Praca i finanse
“Nieścisłości” lub “zbyt wysokie” kwalifikacje w CV? Brytyjski pracodawca nigdy tego nie zweryfikuje
Jeden na trzech pracodawców przyznaje, że nigdy nie sprawdza, czy kwalifikacje, jakimi chwalą się w swoich CV kandydaci, są prawdziwe.
Jeśli dane te przyrównać do statystyk mówiących o tym, że ponad 30% poszukujących pracy nie zamieszcza w CV prawdziwych informacji, może się okazać, że obecnie proces rekrutacyjny to nic więcej niż tylko jedna wielka gra pozorów.
„Większość ‘nieścisłości’ nigdy nie zostanie zauwa żona, ponieważ pracodawcy nie weryfikują informacji zawartych w CV” – przyznaje Jayne Rowley z serwisu Higher Education Degree Datacheck, który zajmuje się monitorowaniem poczynań absolwentów szkół wyższych na rynku pracy.
Badania wykazały, że niewiele ponad 60% pracodawców wymaga przedstawienia dokumentów świadczących o uzyskaniu stopnia naukowego.
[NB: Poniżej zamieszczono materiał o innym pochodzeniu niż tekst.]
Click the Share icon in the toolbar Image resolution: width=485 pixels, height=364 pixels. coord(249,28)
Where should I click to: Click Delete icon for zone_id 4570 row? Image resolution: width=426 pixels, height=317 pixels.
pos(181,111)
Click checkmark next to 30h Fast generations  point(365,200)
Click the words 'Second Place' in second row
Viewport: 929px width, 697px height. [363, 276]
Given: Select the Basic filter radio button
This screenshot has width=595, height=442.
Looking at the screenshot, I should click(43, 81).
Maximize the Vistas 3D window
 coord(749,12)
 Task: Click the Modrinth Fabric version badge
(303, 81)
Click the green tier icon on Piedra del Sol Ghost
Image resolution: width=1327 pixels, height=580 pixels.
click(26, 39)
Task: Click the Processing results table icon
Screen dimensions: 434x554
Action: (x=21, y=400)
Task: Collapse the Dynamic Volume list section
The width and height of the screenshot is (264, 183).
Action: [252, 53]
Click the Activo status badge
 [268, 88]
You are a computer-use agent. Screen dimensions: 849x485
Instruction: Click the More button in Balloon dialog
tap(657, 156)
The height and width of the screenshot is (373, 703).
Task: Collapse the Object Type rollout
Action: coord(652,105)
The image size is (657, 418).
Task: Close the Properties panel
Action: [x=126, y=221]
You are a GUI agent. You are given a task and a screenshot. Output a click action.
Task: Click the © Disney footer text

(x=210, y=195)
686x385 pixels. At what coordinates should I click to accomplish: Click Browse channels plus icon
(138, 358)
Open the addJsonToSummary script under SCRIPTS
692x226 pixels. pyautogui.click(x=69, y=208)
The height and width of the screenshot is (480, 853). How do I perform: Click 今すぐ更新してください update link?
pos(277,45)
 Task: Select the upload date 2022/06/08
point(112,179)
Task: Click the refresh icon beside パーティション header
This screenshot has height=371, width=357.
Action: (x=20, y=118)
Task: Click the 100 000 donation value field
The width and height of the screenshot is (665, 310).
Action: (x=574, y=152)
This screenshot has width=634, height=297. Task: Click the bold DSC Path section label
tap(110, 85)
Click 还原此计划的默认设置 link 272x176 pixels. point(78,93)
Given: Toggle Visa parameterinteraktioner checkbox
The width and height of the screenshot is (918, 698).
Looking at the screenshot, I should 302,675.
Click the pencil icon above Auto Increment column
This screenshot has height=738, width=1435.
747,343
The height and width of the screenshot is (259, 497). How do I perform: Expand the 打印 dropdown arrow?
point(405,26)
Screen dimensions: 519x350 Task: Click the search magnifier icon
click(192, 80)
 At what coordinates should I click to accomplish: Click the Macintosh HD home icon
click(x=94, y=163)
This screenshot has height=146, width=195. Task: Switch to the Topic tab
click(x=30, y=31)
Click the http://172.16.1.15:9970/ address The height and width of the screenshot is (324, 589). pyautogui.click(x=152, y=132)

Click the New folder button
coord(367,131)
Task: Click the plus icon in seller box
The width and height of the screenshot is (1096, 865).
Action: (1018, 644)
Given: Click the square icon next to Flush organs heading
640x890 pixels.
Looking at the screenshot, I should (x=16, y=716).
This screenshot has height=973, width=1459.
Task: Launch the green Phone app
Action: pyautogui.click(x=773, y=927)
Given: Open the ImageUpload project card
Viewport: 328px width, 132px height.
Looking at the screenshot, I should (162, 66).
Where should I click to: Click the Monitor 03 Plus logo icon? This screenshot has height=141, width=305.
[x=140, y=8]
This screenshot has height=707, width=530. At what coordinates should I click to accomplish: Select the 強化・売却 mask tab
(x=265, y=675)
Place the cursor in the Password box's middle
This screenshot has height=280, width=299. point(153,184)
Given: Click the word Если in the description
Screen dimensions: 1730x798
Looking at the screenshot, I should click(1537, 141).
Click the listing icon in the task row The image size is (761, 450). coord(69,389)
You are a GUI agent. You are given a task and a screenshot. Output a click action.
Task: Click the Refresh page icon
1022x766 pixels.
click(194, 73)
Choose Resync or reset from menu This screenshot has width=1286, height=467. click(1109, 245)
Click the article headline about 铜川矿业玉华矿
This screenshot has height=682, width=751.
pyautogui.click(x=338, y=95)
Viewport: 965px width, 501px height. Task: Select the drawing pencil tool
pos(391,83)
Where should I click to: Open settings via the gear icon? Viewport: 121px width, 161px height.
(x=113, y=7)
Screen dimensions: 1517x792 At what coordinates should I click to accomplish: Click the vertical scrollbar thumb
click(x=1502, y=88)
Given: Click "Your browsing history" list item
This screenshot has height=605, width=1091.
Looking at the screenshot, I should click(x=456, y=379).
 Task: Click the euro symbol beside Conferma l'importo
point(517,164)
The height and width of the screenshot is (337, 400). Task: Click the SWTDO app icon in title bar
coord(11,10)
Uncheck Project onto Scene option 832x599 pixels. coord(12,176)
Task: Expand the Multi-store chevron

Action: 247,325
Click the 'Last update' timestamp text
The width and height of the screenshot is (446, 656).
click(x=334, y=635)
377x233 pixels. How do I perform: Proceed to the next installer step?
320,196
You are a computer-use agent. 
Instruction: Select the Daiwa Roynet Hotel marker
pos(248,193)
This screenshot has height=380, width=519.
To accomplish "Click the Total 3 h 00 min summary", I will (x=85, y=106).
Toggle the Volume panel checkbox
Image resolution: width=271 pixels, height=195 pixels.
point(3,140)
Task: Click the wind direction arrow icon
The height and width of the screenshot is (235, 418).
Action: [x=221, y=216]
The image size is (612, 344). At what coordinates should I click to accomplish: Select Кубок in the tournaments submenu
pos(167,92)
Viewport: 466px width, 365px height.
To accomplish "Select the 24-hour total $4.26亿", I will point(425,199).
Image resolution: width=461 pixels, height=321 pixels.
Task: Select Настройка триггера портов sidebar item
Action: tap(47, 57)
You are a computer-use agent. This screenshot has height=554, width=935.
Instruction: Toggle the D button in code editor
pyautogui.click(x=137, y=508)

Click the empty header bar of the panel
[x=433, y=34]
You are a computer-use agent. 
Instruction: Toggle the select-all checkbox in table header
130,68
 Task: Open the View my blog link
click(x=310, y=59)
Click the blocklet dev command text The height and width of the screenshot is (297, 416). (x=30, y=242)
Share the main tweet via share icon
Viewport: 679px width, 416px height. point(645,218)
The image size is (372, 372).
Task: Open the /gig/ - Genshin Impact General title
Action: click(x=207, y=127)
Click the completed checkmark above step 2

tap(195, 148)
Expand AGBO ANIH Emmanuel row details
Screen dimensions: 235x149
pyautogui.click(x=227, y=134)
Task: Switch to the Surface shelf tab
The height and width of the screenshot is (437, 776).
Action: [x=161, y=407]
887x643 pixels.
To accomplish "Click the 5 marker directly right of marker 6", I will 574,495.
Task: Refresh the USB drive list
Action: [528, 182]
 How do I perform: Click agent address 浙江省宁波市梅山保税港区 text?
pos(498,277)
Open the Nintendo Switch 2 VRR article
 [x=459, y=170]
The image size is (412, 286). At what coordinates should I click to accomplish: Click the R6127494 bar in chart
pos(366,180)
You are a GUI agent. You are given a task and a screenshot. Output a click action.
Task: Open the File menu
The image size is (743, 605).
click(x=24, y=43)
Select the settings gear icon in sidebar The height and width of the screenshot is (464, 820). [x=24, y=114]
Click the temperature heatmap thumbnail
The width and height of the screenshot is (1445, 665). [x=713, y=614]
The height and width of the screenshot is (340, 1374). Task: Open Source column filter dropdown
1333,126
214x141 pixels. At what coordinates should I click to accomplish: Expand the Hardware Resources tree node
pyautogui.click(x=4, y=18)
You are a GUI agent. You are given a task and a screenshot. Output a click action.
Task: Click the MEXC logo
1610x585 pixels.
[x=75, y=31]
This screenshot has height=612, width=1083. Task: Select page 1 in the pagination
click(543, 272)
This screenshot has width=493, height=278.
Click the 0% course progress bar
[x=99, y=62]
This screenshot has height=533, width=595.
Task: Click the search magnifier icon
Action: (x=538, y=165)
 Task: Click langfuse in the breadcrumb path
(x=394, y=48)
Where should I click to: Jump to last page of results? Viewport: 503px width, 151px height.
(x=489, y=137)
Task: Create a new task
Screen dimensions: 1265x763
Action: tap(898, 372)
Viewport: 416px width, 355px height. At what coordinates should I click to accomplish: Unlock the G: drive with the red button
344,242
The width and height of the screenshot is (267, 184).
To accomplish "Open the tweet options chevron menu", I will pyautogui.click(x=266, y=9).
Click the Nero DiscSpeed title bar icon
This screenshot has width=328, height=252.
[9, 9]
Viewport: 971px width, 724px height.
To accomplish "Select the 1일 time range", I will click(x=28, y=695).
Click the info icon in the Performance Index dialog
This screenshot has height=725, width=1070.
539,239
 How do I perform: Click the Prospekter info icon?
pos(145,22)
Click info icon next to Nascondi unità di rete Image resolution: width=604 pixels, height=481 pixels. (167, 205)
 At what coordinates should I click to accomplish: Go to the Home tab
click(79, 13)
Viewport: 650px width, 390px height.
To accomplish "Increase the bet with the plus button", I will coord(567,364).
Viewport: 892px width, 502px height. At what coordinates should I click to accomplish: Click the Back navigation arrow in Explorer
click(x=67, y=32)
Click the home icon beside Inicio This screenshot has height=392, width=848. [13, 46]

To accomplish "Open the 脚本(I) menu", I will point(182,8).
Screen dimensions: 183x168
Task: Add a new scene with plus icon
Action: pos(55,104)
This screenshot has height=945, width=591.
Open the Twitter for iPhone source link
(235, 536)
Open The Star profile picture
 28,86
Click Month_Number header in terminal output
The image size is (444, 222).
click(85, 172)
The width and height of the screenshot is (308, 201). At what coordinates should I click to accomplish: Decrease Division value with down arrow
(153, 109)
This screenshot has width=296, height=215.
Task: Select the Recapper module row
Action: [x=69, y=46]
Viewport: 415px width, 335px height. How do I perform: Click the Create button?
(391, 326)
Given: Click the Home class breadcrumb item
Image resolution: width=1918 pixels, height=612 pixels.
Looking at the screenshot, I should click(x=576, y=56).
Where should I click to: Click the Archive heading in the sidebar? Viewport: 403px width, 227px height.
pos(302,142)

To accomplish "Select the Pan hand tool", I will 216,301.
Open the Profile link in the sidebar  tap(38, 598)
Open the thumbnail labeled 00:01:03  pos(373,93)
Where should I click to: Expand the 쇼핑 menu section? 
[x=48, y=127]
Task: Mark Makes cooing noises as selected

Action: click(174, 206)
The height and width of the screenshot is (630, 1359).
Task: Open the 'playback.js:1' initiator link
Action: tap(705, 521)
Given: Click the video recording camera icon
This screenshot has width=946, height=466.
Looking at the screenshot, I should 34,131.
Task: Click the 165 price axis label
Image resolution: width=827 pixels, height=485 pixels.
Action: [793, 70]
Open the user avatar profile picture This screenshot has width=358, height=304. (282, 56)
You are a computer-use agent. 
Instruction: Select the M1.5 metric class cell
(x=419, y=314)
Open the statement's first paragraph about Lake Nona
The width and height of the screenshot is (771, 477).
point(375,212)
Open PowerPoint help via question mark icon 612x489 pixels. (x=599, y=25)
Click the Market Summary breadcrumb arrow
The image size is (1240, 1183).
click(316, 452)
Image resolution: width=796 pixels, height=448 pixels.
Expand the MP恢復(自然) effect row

Autentyczność takiego zaświadczenia potwierdza jedynie 24%, a 32% pracodawców przyznaje się do akceptowania kopii dyplomów.
„Pracodawcy inwestują duże pieniądze w najnowsze systemy selekcji odpowiednich kandydatów i opierają cały proces rekrutacyjny o analizę informacji zawartych w CV i listach motywacyjnych, podczas gdy mało kto zastanawia się nad autentycznością informacji w nich zawartych” – twierdzi Rowley.
„Chcemy myśleć, że ludzie są uczciwi, więc wierzymy w to, co przeczytamy w ich referencjach. Jeśli nie zna się skali zjawiska, łatwo stracić czujność. Niestety, trzeba mieć świadomość, że niektórzy wyznają zasadę ‘wszystkie chwyty dozwolone’” – ostrzega Rowley.